Doodledog
I can't follow YouTube links as I am in company and anything with volume would be intrusive, so I am answering without having seen the video.
I do think that London steals the wealth of the country, and find it particularly galling when Londoners point out how much tax etc is paid by those living there, as (IMO) that just proves my point. You just have to look at the figures for how much investment goes into London compared to huge areas of the rest of the country. Also look at things like school achievement, unemployment and health outcomes. It's blatant and apparently unashamed.
Apart from that, there is very little geographical mobility, as house prices are so skewed to London and the SE. This has gone on for so long that whole generations are massively advantaged if they inherit. Graduates from areas outside London and the SE can struggle to find internships or to live on low salaries whilst they build careers, so again, mobility is seriously hampered, and it is not the 'best' people who get on, but those who can get a start somewhere that pays well.
'Downsizers' from London and the SE colonise whole areas where housing is still cheaper, but in so doing price out locals and make it difficult for them to 'move up' the housing ladder, as the better houses have been bought up by people selling much smaller ones elsewhere. There is no longer the chance for those with ambition to start in a smaller home then work to move up as their families grow.
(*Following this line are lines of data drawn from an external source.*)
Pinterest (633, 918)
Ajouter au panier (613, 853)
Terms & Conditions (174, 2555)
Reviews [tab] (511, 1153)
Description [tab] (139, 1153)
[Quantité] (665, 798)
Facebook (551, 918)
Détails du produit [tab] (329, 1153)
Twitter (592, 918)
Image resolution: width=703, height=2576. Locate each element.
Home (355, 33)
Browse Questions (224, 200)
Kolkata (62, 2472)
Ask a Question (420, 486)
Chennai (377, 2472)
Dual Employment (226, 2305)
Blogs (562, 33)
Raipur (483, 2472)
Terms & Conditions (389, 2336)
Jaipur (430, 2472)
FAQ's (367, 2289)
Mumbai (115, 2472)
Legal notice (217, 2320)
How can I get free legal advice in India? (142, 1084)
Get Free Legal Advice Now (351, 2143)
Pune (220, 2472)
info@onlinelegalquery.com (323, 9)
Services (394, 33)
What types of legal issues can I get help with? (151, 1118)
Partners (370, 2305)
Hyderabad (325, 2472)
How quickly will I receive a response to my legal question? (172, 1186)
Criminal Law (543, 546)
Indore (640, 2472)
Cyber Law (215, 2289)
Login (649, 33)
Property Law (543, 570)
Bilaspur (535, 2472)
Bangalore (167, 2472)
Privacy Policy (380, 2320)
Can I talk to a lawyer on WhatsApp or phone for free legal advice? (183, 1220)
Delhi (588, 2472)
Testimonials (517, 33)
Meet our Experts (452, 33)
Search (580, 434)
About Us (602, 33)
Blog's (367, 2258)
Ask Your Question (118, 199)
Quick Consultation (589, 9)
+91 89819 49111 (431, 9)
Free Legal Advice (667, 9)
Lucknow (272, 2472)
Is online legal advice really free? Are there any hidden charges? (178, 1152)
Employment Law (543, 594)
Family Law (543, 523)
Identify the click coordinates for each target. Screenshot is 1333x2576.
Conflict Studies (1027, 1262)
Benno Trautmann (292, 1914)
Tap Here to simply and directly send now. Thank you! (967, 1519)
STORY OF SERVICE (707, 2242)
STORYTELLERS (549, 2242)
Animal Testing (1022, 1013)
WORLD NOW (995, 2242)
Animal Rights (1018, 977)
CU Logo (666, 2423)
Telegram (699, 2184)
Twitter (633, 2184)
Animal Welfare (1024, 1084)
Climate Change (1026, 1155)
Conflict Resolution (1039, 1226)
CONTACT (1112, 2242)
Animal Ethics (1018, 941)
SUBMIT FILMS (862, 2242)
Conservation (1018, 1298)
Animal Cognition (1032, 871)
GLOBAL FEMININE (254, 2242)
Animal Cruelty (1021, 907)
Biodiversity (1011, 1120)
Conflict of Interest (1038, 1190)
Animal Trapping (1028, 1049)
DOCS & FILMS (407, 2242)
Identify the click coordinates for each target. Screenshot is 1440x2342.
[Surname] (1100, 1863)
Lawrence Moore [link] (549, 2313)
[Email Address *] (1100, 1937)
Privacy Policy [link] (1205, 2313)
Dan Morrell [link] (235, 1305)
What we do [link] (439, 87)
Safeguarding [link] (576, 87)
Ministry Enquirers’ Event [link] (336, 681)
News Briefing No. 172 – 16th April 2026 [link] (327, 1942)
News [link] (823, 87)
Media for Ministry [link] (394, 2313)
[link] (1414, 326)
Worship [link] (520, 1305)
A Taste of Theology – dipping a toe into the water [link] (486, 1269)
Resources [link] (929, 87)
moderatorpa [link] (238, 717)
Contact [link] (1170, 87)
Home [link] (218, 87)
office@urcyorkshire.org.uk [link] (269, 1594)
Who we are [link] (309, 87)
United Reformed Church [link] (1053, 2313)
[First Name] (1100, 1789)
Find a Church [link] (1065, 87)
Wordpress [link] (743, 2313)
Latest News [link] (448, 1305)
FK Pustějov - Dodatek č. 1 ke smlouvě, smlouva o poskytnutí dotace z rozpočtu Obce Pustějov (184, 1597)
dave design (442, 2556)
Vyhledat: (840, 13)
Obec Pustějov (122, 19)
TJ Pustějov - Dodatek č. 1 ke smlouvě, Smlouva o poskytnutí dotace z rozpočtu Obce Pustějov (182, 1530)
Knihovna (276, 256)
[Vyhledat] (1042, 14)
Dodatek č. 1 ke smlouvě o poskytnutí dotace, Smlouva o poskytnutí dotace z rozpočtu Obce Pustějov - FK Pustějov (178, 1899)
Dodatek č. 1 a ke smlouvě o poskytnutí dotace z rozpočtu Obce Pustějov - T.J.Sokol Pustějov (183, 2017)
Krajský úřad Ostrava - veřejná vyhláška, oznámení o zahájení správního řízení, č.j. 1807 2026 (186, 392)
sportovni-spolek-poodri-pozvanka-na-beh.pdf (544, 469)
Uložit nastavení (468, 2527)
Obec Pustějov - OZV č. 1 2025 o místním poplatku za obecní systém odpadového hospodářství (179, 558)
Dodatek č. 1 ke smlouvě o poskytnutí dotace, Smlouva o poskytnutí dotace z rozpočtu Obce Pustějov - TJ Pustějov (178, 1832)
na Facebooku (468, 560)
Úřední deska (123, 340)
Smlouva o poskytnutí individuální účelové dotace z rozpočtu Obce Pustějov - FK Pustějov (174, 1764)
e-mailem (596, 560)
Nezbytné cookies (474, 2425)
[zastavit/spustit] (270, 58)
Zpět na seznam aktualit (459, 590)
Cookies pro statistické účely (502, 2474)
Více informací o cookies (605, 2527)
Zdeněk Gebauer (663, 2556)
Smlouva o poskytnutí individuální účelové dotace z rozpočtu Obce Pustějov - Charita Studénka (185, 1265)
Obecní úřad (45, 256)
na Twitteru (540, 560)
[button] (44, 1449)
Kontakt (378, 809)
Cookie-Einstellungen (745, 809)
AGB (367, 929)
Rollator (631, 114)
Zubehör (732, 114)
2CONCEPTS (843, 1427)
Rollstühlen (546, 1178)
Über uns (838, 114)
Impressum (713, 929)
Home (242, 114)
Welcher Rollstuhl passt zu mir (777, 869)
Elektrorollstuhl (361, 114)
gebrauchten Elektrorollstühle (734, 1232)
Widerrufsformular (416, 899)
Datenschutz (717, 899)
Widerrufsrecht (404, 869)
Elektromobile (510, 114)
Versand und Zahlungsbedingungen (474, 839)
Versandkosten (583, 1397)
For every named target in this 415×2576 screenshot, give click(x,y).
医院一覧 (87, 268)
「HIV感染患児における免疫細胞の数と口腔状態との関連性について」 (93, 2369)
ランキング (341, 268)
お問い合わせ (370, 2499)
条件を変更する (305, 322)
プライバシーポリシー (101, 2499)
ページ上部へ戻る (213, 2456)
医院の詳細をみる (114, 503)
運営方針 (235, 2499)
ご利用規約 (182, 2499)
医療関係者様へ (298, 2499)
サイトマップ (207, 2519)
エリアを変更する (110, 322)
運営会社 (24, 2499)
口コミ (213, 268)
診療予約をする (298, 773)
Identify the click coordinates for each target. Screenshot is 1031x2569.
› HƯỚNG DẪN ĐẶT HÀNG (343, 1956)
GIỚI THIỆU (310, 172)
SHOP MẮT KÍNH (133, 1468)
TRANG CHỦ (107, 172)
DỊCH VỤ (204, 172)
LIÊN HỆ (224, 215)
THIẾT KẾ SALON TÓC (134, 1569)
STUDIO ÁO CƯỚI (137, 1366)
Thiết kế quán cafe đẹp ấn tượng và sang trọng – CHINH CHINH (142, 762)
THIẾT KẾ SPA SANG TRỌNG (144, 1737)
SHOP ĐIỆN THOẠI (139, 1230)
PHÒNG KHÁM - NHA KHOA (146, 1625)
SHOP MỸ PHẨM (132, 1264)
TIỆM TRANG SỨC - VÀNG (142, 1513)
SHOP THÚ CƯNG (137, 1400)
And don't get me started on second home owners.
Then there is the fact that groups such as the WI, U3A, local societies and so on tend to have over-representation from this who have been able to retire early because of 'downsizing', and their views on their new home towns can be jaw-droopingly patronising. Honestly, if I have listened to one person tell me how 'backward' the new town people have chosen to relocate to is in comparison to London, I have heard a hundred, and the same applies to what is left of my professional life, where the same prejudices play out in a different way.
None of it takes account of simple things like buying a council house on the Mile End Road and making a million from the sale. Or of how the fact that some people can do that, whilst others lose everything when their mother goes into care and the entire value of her house is used to pay for it means that the playing fields are not just wonky but in separate hemispheres.
Not only that, but local accents can be assumed to be inferior, and those from London and the SE as 'posher'. Seriously, more than once I have had Londoners with Eastenders-type accents tell me that they have been deferred to because they speak differently from locals. It's as though a London accent is classless and neutral, and people are assumed to be 'yokels' in their own home towns.
Added to all of that, if someone like me speaks out (as in this post) we are accused of having chips on our shoulders.
I am far from being at the bottom of the privilege pile by any sensible standards, and am very aware of that, so don't want to appropriate anyone else's situation. There will be worse things than house prices, career opportunities and so on that I haven't mentioned as it would be inappropriate to do so (obesity, benefit dependency, addiction for instance), and if anyone suggests that my rant was inspired by the 'politics of envy' I will explode. There is such a thing as politics of fairness, too.
Excellent post, Doodledog.
We've been blessed to marry young, remain married, purchase a home at reasonable rate - paid mortgage before we were 40, never a costly move, no job loss or change. Stability in a low cost area.